"""
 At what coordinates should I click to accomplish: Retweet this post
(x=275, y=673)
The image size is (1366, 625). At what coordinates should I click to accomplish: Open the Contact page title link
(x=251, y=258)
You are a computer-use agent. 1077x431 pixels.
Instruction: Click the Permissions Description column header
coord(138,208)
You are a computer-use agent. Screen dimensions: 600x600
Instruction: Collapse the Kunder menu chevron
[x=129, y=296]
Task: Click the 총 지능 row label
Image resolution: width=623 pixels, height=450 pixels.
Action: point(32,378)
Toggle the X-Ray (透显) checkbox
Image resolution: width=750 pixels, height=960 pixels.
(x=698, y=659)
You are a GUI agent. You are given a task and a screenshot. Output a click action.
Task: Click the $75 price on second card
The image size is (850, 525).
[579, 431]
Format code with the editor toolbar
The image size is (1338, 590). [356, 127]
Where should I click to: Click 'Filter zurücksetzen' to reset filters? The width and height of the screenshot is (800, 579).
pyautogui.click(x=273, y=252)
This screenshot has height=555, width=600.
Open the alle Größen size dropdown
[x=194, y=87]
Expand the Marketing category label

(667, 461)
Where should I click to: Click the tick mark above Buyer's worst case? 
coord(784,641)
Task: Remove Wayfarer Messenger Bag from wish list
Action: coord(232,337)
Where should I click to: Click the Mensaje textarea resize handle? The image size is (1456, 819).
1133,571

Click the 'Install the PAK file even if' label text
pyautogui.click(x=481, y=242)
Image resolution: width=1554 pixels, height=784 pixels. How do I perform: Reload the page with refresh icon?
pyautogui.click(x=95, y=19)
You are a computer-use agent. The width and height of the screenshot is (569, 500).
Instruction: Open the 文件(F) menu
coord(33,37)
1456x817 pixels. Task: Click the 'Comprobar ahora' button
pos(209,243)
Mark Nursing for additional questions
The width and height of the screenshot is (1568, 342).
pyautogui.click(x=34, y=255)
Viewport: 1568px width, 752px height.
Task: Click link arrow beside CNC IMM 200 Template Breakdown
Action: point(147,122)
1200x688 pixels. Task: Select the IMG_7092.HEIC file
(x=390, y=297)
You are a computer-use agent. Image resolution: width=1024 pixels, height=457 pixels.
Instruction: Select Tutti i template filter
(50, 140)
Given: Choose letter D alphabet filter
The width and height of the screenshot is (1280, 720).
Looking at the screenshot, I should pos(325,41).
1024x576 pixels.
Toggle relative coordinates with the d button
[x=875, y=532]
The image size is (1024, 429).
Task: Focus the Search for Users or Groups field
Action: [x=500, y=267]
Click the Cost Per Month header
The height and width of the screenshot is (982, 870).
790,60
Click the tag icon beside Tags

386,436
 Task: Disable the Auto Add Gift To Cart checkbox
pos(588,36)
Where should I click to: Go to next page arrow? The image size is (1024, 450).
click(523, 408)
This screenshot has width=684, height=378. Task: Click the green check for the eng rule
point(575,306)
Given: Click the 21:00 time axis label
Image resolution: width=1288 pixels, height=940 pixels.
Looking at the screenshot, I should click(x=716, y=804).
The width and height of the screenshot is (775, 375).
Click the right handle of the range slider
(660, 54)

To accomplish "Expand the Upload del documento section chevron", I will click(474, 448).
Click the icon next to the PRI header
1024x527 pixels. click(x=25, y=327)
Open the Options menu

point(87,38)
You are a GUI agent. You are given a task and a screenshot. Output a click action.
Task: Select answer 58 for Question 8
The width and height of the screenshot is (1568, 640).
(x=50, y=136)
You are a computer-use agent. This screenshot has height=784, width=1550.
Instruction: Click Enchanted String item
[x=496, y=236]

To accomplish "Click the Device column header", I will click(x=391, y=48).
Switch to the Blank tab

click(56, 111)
"""
▶ **Exercise aim**:
When you repeat the data, keep each line exactly as given.

▶ **Task answer**:
 At what coordinates should I click to accomplish: Retweet this post
(x=275, y=673)
The image size is (1366, 625). At what coordinates should I click to accomplish: Open the Contact page title link
(x=251, y=258)
You are a computer-use agent. 1077x431 pixels.
Instruction: Click the Permissions Description column header
coord(138,208)
You are a computer-use agent. Screen dimensions: 600x600
Instruction: Collapse the Kunder menu chevron
[x=129, y=296]
Task: Click the 총 지능 row label
Image resolution: width=623 pixels, height=450 pixels.
Action: point(32,378)
Toggle the X-Ray (透显) checkbox
Image resolution: width=750 pixels, height=960 pixels.
(x=698, y=659)
You are a GUI agent. You are given a task and a screenshot. Output a click action.
Task: Click the $75 price on second card
The image size is (850, 525).
[579, 431]
Format code with the editor toolbar
The image size is (1338, 590). [356, 127]
Where should I click to: Click 'Filter zurücksetzen' to reset filters? The width and height of the screenshot is (800, 579).
pyautogui.click(x=273, y=252)
This screenshot has height=555, width=600.
Open the alle Größen size dropdown
[x=194, y=87]
Expand the Marketing category label

(667, 461)
Where should I click to: Click the tick mark above Buyer's worst case? 
coord(784,641)
Task: Remove Wayfarer Messenger Bag from wish list
Action: coord(232,337)
Where should I click to: Click the Mensaje textarea resize handle? The image size is (1456, 819).
1133,571

Click the 'Install the PAK file even if' label text
pyautogui.click(x=481, y=242)
Image resolution: width=1554 pixels, height=784 pixels. How do I perform: Reload the page with refresh icon?
pyautogui.click(x=95, y=19)
You are a computer-use agent. The width and height of the screenshot is (569, 500).
Instruction: Open the 文件(F) menu
coord(33,37)
1456x817 pixels. Task: Click the 'Comprobar ahora' button
pos(209,243)
Mark Nursing for additional questions
The width and height of the screenshot is (1568, 342).
pyautogui.click(x=34, y=255)
Viewport: 1568px width, 752px height.
Task: Click link arrow beside CNC IMM 200 Template Breakdown
Action: point(147,122)
1200x688 pixels. Task: Select the IMG_7092.HEIC file
(x=390, y=297)
You are a computer-use agent. Image resolution: width=1024 pixels, height=457 pixels.
Instruction: Select Tutti i template filter
(50, 140)
Given: Choose letter D alphabet filter
The width and height of the screenshot is (1280, 720).
Looking at the screenshot, I should pos(325,41).
1024x576 pixels.
Toggle relative coordinates with the d button
[x=875, y=532]
The image size is (1024, 429).
Task: Focus the Search for Users or Groups field
Action: [x=500, y=267]
Click the Cost Per Month header
The height and width of the screenshot is (982, 870).
790,60
Click the tag icon beside Tags

386,436
 Task: Disable the Auto Add Gift To Cart checkbox
pos(588,36)
Where should I click to: Go to next page arrow? The image size is (1024, 450).
click(523, 408)
This screenshot has width=684, height=378. Task: Click the green check for the eng rule
point(575,306)
Given: Click the 21:00 time axis label
Image resolution: width=1288 pixels, height=940 pixels.
Looking at the screenshot, I should click(x=716, y=804).
The width and height of the screenshot is (775, 375).
Click the right handle of the range slider
(660, 54)

To accomplish "Expand the Upload del documento section chevron", I will click(474, 448).
Click the icon next to the PRI header
1024x527 pixels. click(x=25, y=327)
Open the Options menu

point(87,38)
You are a GUI agent. You are given a task and a screenshot. Output a click action.
Task: Select answer 58 for Question 8
The width and height of the screenshot is (1568, 640).
(x=50, y=136)
You are a computer-use agent. This screenshot has height=784, width=1550.
Instruction: Click Enchanted String item
[x=496, y=236]

To accomplish "Click the Device column header", I will click(x=391, y=48).
Switch to the Blank tab

click(56, 111)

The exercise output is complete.